The Shrike chief didn't seem fierce; he seemed pleasant. His hair, the color of southern straw (though with gray mixed in it) was plastered with animal fat... drawn into a clubbed pigtail at the back. His green eyes seemed amused.
"Heavens," he said, "— what a bunch." A reader, Baj thought, filed teeth or not, and comfortable with copybook-English.
The Shrike smiled, examining the
m. "A deserter from the Guard, an ex-Boston air-walker, an army whore, an idiot boy, and... someone who was someone, but isn't anymore."
Baj felt Nancy standing still and silent beside him, and anger rose hot, seized his mouth, and spoke. "Enough of a someone," he said, "— to run a steel blade up your fat ass!"
The Shrike widened his eyes in a demonstration of surprise, glanced from Baj to Nancy, then smiled his pleasant filed-tooth smile. "It must be love," he said. "If I offended, Prince, I beg your pardon. — And the lady's." Certainly a literate savage, and unimpressed by threats.
Nancy said nothing.
Richard took a side-step to stand between Baj and the Shrike. "What are you doing with the Guard, Dolphus?"
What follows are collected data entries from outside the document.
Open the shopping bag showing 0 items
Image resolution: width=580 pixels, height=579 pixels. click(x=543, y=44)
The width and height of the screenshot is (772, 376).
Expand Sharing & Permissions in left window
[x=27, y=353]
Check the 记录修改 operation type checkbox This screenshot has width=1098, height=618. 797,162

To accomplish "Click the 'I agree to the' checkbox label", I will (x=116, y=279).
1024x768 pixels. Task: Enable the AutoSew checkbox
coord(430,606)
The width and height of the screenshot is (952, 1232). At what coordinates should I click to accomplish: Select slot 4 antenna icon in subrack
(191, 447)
"I'm doing what you intend doing. Persuaded to try it, in any case. Boston is becoming... tedious."
"And the Guard?"
"I won't say they'll welcome you, Richard — weren't happy to welcome me and my men. But they've admitted a truce with us... for a while. The rest of the Guard companies — fewer — have been sent down to the Coast-Atlantic on dubious, but convenient orders. Orders that might hold just long enough." He shrugged. "It's sad, really, since we were preparing an unpleasant surprise beneath the Wall for your so-clever Sylvia."
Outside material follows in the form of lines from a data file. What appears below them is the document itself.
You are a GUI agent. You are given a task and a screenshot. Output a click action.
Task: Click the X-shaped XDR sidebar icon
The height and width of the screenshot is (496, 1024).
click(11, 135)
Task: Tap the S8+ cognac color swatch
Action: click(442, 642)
"You'd be the first savage to manage it."
"Well," Dolphus-Shrike smiled, "— sooner or later, someone is bound to."
The tribesman spoke the easiest, most authentic book-English that Baj had heard since fleeing Middle-Kingdom. Better, more... relaxed, than even the Wishful-believers had managed. It was as if a man had traveled the centuries from Warm-times, wrapped himself in fur, taken up javelins and atlatl, and filed his teeth.
"Sylvia's with you?"
"Oh, with respect still due, I'd say we're with her."
Baj noticed that the other Shrikes had casually moved to circle them. It would be difficult to defend against javelins hissing in from all directions. He reached back to his quiver, slid an arrow out, and nocked it to his bow-string.... Dolphus-Shrike, noticing past Richard's bulk, winked at him, and said, "In case of difficulties — me first?"
"Who better?" Baj said.
"Then thank heavens we're all to be friends," the Shrike gestured to follow, and walked away, "— as long as we live."
"What of him, Richard?" Patience seemed at ease, though her hand was on her scimitar's hilt.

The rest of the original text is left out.